IBM claims it can have a z/OS system up and running in 5 minutes with Wazi-aaS, and can run applications with 8 to 15 times the performance of an x86 sandbox. Most of us will have to take their word for it for now: Wazi-aas is available only through a private beta test IBM described as a “closed experimental” deployment.
In addition to this peek at Wazi-aas, IBM also recently released the IBM Z and Cloud Modernization Stack, a suite of tools for analyzing mainframe applications, creating and deploying APIs, and developing for them in the cloud, with tools to automate the deployment and management of applications on z/OS.
The future of mainframe-as-a-service
Fujitsu’s and IBM’s plans to offer mainframe-as-a-service are interesting for a number of reasons.
Renting computing capacity, whether it’s a mainframe or a rack of x86 servers, rather than paying to build it can help IT departments match infrastructure costs to business needs. That’s great for the test and development environments IBM is initially targeting — but also useful for production environments in an increasingly unpredictable world where enterprises can experience transitions from rapid growth to near-shutdown and back again in the space of a year.

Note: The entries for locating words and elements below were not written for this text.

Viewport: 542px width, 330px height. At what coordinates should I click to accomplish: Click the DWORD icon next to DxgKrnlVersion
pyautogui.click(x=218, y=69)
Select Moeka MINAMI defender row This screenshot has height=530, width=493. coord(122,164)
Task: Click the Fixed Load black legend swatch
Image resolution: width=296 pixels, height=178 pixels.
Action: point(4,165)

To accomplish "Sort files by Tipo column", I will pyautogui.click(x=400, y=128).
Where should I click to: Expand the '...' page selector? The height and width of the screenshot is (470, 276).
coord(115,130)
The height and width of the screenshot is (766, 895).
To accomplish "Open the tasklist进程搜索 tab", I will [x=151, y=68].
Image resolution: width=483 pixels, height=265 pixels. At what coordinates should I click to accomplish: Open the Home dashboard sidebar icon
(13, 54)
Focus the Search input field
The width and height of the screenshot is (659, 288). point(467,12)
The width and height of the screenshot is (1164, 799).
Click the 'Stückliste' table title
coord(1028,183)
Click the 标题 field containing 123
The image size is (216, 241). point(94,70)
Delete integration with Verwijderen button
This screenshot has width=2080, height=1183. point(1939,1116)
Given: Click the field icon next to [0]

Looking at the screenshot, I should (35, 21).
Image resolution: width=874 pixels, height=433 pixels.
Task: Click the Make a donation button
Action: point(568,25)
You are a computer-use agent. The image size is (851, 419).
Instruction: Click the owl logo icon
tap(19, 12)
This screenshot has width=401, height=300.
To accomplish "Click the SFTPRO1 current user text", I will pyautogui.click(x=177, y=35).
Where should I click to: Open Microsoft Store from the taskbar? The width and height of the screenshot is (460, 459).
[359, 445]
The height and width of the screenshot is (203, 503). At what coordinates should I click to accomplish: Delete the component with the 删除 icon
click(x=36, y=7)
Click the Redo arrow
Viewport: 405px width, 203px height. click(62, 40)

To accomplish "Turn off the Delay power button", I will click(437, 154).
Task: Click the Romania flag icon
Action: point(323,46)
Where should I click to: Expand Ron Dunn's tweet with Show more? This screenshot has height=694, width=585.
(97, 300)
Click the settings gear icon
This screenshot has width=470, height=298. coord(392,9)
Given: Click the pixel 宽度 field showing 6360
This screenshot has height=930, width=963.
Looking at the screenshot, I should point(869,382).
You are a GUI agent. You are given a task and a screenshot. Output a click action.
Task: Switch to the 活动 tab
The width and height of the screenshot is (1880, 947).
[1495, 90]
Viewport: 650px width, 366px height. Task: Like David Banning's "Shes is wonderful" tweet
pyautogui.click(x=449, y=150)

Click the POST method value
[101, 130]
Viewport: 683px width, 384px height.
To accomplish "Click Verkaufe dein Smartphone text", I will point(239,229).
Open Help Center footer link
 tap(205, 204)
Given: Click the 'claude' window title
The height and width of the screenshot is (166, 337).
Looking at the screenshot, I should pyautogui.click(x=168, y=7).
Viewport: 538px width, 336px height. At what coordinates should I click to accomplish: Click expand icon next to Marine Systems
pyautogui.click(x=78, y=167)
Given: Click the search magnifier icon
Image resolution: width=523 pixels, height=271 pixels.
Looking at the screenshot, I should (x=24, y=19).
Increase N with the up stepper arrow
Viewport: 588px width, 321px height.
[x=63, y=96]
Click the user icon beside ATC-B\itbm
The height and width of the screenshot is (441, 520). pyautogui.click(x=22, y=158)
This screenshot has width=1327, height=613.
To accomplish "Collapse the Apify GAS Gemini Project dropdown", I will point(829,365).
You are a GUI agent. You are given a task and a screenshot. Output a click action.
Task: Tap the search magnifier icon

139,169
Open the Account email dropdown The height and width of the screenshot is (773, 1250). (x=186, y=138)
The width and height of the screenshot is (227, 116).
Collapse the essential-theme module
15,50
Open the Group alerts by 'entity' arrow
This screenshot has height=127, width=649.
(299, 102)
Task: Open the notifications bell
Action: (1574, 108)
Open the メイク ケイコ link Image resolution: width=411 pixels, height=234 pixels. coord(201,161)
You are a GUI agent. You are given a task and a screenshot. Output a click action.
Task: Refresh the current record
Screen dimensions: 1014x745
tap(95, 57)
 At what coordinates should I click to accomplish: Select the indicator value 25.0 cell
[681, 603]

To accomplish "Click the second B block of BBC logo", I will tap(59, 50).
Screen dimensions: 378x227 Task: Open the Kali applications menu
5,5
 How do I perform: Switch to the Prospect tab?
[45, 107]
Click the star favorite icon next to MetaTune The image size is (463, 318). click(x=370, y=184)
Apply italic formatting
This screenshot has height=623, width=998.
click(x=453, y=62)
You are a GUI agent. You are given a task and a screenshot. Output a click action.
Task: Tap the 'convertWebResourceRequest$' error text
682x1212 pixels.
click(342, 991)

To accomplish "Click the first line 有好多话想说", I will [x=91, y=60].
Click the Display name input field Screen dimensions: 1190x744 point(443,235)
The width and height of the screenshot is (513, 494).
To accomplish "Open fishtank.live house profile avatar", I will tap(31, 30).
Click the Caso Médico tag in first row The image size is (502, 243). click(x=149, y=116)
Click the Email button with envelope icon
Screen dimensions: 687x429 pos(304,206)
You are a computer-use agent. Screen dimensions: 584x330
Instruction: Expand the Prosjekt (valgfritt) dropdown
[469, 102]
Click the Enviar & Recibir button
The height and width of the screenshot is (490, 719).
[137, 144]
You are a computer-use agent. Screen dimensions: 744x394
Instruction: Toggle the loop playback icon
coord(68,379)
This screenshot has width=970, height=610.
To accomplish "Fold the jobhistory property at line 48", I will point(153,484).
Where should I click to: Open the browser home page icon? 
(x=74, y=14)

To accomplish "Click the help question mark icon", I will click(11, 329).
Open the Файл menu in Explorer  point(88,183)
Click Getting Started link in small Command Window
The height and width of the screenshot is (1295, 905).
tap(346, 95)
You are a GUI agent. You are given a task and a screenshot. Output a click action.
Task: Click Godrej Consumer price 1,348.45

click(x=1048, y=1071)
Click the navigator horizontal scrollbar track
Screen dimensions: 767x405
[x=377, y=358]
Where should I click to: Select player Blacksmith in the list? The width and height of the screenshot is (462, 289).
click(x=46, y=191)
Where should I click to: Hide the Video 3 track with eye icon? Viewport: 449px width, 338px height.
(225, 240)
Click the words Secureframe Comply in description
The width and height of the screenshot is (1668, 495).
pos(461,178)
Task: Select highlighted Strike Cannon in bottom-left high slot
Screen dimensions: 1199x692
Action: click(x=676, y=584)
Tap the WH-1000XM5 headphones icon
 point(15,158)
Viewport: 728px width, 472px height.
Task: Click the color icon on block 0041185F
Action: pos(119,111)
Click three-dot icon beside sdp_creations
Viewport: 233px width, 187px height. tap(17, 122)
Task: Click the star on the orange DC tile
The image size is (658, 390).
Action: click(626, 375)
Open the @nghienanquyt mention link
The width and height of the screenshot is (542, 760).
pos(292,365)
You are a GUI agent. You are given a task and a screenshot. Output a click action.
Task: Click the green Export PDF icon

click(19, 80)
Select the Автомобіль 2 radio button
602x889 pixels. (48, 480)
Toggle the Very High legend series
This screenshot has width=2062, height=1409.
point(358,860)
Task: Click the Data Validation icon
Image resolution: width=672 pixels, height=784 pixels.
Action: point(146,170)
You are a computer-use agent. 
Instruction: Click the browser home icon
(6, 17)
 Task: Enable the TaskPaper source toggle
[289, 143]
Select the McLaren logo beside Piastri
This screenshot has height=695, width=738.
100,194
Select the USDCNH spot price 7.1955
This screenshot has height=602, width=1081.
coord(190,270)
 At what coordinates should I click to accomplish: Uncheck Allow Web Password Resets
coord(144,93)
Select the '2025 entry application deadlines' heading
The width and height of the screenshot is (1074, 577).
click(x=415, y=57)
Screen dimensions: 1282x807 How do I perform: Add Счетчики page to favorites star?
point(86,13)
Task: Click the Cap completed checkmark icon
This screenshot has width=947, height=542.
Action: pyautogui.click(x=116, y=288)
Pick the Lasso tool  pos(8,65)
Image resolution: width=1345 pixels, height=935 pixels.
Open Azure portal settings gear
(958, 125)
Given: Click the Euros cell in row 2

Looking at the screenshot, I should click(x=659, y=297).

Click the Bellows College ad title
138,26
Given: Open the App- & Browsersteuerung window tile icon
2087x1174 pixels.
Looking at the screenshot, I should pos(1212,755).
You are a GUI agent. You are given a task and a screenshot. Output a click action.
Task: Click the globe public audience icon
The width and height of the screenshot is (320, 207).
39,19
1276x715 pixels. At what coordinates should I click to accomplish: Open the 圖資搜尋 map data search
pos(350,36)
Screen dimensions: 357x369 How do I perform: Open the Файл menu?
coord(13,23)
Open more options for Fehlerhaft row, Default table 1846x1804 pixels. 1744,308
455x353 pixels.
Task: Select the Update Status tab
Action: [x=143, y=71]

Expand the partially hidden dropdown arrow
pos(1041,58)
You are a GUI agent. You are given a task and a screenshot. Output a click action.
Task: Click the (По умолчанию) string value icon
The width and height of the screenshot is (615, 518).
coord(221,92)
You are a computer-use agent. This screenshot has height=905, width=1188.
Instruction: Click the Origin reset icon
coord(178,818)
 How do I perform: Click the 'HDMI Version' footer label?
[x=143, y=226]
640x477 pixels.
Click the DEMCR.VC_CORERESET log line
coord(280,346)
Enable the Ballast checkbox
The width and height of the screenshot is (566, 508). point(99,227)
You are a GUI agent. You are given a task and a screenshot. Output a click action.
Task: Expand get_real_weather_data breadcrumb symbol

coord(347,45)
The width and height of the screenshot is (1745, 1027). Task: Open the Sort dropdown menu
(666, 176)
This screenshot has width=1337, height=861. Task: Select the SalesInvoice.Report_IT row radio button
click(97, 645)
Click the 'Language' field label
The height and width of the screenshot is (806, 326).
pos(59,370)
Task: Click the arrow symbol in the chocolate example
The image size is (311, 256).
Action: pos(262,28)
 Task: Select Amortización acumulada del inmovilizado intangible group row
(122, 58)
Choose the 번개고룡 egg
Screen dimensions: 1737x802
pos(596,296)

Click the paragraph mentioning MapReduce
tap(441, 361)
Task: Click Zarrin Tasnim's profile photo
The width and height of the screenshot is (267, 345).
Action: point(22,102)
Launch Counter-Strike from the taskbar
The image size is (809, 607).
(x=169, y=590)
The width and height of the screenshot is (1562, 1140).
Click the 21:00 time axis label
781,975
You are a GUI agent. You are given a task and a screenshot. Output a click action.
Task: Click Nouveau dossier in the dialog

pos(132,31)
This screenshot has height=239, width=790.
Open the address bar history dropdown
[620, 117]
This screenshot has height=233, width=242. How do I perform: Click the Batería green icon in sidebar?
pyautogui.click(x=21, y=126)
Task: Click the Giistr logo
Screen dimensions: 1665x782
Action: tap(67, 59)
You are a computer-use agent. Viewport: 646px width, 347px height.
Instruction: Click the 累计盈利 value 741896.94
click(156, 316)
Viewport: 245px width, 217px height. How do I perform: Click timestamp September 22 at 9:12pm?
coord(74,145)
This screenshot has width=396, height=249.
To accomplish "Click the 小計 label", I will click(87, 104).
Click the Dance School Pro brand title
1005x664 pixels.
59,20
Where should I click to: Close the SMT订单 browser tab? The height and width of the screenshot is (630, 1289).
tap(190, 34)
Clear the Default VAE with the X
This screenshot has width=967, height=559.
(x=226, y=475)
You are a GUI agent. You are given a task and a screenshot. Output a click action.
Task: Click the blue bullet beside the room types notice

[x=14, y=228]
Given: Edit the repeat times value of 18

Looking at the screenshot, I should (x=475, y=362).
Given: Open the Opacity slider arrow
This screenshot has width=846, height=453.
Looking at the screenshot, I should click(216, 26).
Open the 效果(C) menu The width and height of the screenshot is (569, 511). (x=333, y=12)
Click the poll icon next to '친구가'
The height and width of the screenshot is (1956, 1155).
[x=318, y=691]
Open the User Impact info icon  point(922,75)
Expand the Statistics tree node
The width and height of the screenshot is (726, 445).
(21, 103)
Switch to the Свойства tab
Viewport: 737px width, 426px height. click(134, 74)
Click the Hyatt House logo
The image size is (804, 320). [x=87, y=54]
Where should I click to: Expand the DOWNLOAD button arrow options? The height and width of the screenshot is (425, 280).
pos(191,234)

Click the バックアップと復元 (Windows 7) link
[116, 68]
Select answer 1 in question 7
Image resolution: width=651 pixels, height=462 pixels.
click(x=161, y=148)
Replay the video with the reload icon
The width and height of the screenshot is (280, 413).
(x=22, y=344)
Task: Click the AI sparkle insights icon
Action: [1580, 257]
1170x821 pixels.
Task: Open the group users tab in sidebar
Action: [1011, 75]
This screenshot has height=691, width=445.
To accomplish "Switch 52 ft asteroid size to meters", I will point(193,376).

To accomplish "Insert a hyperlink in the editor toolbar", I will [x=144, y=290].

Perhaps more importantly, putting that computing capacity in the cloud makes it easier to modernize legacy applications by rewriting or migrating parts of them to other cloud infrastructure, or by augmenting them with cloud-based AI functionality. While Fujitsu is likely to use its own data centers for any hosted mainframe offering, it already has close relationships with Amazon Web Services and Microsoft Azure to deliver automated mainframe modernization services. IBM, meanwhile, offers a range of AI tools in its own cloud that developers can integrate into their applications, mainframe or not, to create chatbots, perform natural language processing, and automate workflows.
Career counseling
Fujitsu’s promise of 13 more years of mainframe support, and of an afterlife for those applications in the cloud, and IBM’s commitment to providing mainframe modernization tools, are good news for CIOs looking to protect their existing investments.
But just as important for many enterprises, said Pund-IT principal analyst Charles King, is finding, hiring, training, and keeping talented developers, and IBM’s new solutions are clearly focused on addressing that.